Problems Installing Hadoop 0.20 and Dumbo 0.21 on Ubuntu

The Hadoop wiki has a great introduction to installing this piece of software, which I wanted to do to have a play with Dumbo. The Dumbo docs also have a good getting started section which includes a few patches than need to be applied.

Dumbo can be considered to be a convenient Python API for writing MapReduce programs

Unfortunately it’s not quite that simple, at least on Ubuntu Jaunty. Hadoop now uses Java6, but if you just follow the instructions on the wikis you’ll hit a problem when you run “ant package”, namely that a third party application (Apache Forrest) requires Java 1.5. Once you fix that, the build script will complain again that you need to install Forrest.
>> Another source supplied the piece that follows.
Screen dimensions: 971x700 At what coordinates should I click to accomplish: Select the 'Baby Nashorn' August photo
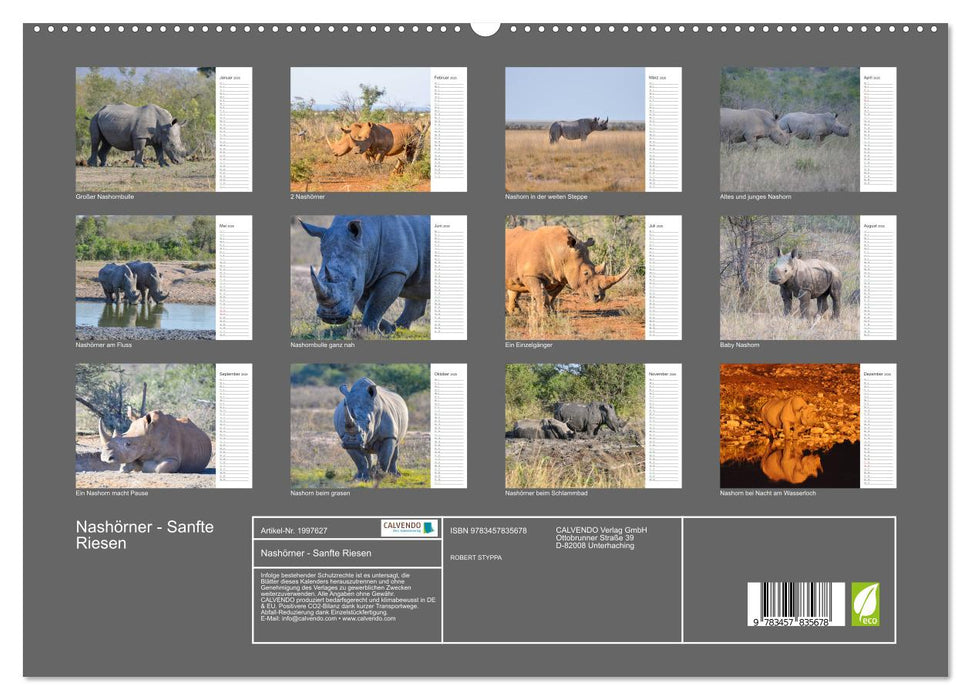[789, 278]
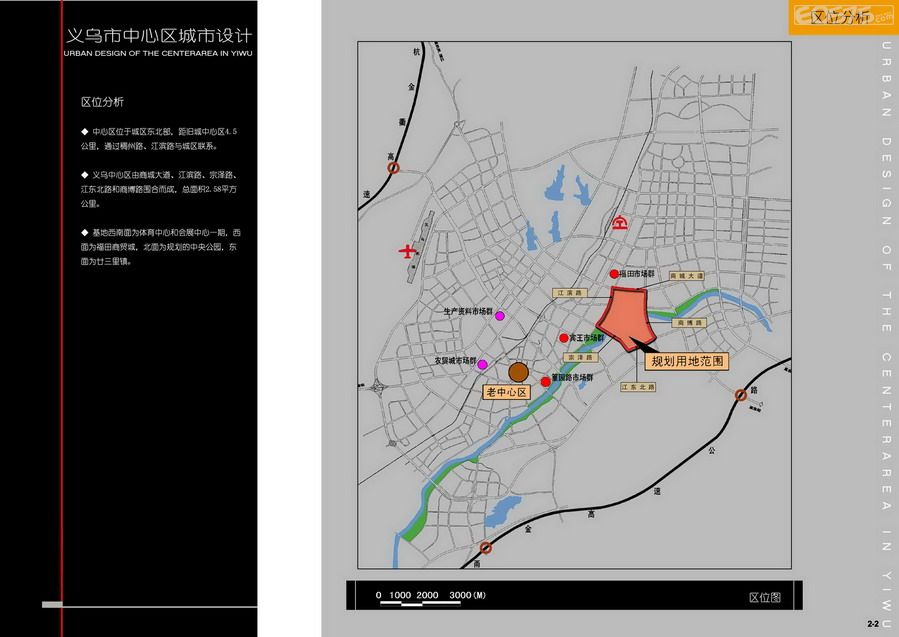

Here’s what I did to get everything working:

pre. sudo apt-get install ant sun-java5-jdk

pre. su - hadoop wget http://mirrors.dedipower.com/ftp.apache.org/forrest/apache-forrest-0.8.tar.gz tar xzf apache-forrest-0.8.tar.gz cd /usr/local/hadoop patch -p0 < /path/to/HADOOP-1722.patch patch -p0 < /path/to/HADOOP-5450.patch patch -p0 < /path/to/MAPREDUCE-764.patch ant package -Djava5.home=/usr/lib/jvm/java-1.5.0-sun -Dforrest.home=/home/hadoop/apache-forrest-0.8/

With all that out of the way you should be able to run the simple examples found on the rather excellent dumbotics blog. If you’re using the Cloudera distribution, or when the Hadoop 0.21 gets a release, these problems will disappear but in the meantime hopefully this saves someone else a bit of head scratching.